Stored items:
════════════════════

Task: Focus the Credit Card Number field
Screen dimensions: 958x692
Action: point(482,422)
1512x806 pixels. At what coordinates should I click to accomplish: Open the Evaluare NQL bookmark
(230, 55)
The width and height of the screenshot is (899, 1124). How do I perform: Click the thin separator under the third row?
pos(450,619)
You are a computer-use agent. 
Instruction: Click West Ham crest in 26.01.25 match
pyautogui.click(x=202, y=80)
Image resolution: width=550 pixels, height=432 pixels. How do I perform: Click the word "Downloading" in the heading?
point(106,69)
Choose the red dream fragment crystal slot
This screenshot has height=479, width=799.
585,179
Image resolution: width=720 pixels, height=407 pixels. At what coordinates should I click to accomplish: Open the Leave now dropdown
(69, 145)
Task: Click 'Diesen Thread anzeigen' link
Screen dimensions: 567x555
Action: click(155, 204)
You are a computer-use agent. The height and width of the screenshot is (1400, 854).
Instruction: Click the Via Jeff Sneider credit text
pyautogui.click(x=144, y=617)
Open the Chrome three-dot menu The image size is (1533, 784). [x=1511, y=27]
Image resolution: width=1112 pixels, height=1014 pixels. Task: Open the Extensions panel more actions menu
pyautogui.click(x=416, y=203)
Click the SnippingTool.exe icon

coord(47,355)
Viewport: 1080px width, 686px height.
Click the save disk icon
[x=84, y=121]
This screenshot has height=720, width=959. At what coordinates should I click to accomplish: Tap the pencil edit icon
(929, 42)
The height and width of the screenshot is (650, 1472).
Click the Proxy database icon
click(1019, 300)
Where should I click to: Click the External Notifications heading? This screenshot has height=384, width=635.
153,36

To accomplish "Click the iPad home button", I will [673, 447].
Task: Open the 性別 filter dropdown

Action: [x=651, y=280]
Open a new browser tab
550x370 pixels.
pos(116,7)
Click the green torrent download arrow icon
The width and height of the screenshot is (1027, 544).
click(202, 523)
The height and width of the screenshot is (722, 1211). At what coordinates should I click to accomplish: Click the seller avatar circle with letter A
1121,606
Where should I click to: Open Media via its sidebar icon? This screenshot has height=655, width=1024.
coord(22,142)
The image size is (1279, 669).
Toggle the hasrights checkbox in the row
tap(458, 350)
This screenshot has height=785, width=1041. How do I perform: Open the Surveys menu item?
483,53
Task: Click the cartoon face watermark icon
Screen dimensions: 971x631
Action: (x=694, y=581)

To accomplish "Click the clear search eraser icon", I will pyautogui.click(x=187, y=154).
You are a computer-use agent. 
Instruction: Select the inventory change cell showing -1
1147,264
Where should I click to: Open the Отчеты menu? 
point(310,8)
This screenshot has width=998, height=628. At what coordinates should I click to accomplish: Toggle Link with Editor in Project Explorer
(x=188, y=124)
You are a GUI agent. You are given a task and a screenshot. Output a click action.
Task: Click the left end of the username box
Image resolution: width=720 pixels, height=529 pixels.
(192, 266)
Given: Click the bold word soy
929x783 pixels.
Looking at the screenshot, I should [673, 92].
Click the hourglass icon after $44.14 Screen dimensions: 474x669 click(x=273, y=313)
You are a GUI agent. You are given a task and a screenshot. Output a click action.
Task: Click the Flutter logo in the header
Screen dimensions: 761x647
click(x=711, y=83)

════════════════════

WHAT THE EXERCISE ASKS:
Counting every line of the entries that holds the word "size", report the total and no other text.

ANSWER TO THIS TASK:
2